● **REQUIREMENTS**:
Copy the material word for word, everything from its first line down to the line containing "Action: coord(1578,196)", with both of those lines included.

● **GIVEN ENTRIES**:
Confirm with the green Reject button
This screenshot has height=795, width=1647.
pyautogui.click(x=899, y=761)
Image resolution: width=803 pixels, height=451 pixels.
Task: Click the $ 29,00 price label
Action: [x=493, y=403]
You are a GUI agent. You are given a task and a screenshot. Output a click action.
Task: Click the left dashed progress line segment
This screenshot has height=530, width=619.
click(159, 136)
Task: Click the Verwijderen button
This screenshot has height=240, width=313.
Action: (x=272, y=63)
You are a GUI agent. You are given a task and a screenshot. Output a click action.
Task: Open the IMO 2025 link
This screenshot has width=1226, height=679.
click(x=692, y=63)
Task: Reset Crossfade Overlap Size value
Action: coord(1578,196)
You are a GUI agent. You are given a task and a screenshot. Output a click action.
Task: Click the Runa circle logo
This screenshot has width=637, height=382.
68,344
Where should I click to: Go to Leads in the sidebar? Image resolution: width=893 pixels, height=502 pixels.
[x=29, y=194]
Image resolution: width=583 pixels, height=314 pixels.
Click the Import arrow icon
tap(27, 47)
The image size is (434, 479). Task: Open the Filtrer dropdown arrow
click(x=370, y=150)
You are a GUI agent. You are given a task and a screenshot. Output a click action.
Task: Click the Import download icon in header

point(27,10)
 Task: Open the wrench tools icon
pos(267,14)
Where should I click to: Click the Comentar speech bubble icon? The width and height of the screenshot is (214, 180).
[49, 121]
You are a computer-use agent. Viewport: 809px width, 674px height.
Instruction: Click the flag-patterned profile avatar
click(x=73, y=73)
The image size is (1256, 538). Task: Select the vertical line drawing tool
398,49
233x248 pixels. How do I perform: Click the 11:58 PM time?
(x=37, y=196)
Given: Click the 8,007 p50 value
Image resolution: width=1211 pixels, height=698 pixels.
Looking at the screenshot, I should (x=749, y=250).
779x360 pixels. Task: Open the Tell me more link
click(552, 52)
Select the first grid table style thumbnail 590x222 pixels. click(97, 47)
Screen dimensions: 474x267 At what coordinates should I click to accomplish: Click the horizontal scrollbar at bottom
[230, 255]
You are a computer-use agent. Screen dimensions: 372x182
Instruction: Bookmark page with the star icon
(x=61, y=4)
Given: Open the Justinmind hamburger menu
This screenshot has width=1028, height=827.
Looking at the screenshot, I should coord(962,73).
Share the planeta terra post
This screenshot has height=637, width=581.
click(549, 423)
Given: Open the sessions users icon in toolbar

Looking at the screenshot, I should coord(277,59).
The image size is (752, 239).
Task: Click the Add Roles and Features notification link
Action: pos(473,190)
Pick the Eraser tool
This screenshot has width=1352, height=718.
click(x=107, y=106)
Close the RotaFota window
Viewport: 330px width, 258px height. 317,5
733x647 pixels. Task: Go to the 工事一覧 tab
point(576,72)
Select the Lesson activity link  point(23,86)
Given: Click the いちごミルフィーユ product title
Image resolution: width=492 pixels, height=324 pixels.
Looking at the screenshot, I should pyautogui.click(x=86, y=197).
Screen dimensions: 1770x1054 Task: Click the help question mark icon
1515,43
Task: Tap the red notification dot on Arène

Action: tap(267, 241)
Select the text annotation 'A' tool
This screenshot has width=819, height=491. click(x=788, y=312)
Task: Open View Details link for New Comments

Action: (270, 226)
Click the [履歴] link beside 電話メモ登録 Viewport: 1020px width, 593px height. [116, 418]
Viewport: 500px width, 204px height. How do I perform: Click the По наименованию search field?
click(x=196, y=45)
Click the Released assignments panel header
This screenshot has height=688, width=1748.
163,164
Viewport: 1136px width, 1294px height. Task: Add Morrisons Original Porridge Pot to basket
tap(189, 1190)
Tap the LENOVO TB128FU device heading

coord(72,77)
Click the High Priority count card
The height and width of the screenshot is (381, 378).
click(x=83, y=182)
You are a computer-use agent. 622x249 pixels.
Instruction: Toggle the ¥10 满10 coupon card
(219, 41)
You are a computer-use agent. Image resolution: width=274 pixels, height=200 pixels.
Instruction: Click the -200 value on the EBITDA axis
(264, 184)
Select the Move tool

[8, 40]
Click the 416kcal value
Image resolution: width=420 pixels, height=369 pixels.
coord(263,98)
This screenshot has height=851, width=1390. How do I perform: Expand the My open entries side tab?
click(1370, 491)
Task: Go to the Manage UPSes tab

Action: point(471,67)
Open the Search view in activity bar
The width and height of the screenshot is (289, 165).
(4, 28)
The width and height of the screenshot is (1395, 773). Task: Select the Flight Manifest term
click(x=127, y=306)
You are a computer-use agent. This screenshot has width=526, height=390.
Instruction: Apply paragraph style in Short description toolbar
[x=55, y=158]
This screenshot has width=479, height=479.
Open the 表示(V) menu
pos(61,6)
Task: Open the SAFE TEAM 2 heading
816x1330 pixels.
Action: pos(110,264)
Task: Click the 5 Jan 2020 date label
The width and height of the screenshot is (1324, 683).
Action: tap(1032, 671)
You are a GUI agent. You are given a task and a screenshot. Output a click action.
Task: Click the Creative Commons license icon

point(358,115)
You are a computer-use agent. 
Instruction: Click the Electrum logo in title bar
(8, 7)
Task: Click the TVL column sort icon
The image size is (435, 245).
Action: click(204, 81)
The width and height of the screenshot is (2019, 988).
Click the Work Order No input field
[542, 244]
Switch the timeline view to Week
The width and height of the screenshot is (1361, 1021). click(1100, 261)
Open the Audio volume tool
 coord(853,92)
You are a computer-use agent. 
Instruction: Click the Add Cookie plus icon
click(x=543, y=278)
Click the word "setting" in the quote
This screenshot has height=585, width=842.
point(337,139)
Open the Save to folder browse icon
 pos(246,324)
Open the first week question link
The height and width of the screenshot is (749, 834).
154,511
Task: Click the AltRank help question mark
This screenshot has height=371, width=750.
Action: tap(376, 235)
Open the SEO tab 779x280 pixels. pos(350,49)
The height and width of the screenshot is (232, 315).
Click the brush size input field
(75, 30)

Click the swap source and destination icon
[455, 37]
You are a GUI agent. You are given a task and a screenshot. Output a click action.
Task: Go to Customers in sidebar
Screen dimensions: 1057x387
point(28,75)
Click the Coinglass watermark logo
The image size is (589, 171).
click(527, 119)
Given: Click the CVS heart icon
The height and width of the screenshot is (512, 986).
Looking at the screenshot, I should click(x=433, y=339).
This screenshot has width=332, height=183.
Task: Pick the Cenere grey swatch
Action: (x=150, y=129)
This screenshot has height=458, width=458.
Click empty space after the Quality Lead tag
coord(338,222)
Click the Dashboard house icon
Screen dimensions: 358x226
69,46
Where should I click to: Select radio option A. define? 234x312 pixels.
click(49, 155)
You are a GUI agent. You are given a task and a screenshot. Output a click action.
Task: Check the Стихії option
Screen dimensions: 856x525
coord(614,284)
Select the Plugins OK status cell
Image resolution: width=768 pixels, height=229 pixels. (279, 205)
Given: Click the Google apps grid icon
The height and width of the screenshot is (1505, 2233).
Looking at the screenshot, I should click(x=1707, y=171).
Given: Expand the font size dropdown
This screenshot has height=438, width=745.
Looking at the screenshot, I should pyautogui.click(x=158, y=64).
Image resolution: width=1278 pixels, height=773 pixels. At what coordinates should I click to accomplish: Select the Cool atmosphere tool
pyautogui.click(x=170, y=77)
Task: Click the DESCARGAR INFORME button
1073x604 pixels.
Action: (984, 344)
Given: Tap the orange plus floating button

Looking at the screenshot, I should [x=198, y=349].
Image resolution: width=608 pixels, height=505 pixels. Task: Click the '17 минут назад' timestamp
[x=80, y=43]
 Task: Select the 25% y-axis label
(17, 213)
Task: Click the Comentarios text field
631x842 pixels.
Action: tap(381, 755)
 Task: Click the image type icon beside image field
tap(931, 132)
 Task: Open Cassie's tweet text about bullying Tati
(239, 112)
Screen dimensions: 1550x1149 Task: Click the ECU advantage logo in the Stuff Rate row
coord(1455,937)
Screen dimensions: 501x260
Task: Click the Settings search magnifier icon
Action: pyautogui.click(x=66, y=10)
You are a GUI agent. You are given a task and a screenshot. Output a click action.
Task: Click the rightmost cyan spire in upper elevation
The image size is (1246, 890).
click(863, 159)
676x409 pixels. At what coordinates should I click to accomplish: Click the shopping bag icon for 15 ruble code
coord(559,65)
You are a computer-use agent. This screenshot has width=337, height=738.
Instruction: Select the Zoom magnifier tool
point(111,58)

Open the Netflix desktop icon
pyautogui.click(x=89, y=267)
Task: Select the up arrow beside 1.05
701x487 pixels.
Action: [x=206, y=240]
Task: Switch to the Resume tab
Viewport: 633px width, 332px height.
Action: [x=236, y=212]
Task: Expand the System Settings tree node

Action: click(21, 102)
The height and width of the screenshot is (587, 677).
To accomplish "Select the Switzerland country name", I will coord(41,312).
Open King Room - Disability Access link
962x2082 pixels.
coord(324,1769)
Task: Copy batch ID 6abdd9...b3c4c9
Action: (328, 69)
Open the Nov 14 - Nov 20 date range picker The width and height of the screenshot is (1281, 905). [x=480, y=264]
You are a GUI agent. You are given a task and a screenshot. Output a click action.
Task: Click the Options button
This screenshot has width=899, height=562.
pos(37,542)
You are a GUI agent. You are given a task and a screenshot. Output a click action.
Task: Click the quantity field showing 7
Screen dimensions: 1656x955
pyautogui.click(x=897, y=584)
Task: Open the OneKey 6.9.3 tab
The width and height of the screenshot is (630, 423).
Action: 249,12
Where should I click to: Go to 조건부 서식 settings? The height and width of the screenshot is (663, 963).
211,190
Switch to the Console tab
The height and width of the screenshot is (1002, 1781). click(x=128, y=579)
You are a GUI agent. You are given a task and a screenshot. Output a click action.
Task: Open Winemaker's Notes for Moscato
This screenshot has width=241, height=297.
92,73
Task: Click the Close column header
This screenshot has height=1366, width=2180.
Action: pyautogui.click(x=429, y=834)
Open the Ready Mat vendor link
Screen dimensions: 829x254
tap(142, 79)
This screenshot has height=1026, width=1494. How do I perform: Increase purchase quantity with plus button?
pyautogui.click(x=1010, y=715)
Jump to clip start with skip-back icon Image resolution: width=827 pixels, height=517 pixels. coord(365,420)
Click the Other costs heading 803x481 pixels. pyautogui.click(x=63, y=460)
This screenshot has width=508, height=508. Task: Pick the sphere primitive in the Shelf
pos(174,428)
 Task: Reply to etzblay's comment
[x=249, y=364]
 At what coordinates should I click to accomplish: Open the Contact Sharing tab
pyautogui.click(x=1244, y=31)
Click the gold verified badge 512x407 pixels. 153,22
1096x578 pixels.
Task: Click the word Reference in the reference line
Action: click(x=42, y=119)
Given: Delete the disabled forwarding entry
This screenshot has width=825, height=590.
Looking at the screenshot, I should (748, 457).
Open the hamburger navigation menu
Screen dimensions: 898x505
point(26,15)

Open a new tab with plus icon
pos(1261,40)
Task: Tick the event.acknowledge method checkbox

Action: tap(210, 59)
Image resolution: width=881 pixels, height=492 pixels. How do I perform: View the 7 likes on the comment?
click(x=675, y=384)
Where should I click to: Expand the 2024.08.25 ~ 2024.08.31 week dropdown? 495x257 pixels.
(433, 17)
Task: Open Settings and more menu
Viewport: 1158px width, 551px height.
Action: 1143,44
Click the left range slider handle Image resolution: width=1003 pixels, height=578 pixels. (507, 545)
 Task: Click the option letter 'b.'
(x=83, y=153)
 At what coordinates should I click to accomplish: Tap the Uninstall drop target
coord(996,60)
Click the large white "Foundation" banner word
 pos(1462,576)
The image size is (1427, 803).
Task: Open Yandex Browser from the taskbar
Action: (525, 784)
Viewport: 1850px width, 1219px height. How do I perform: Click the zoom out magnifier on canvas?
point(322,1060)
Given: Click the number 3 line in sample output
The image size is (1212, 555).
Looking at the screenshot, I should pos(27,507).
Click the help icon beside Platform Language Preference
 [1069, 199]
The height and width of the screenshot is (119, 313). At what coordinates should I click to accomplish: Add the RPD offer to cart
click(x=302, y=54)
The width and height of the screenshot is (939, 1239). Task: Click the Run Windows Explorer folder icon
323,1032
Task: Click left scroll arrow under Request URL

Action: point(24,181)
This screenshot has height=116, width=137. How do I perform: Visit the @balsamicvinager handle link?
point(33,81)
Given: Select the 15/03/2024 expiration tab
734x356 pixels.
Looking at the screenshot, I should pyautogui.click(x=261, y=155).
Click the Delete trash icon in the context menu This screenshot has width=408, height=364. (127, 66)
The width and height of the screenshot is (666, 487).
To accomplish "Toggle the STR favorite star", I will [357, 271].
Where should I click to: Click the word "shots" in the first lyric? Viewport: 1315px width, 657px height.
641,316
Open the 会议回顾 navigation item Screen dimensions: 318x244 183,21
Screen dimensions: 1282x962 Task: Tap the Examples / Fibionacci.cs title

● **ANSWER TO THE TASK**:
Confirm with the green Reject button
This screenshot has height=795, width=1647.
pyautogui.click(x=899, y=761)
Image resolution: width=803 pixels, height=451 pixels.
Task: Click the $ 29,00 price label
Action: [x=493, y=403]
You are a GUI agent. You are given a task and a screenshot. Output a click action.
Task: Click the left dashed progress line segment
This screenshot has height=530, width=619.
click(159, 136)
Task: Click the Verwijderen button
This screenshot has height=240, width=313.
Action: (x=272, y=63)
You are a GUI agent. You are given a task and a screenshot. Output a click action.
Task: Open the IMO 2025 link
This screenshot has width=1226, height=679.
click(x=692, y=63)
Task: Reset Crossfade Overlap Size value
Action: coord(1578,196)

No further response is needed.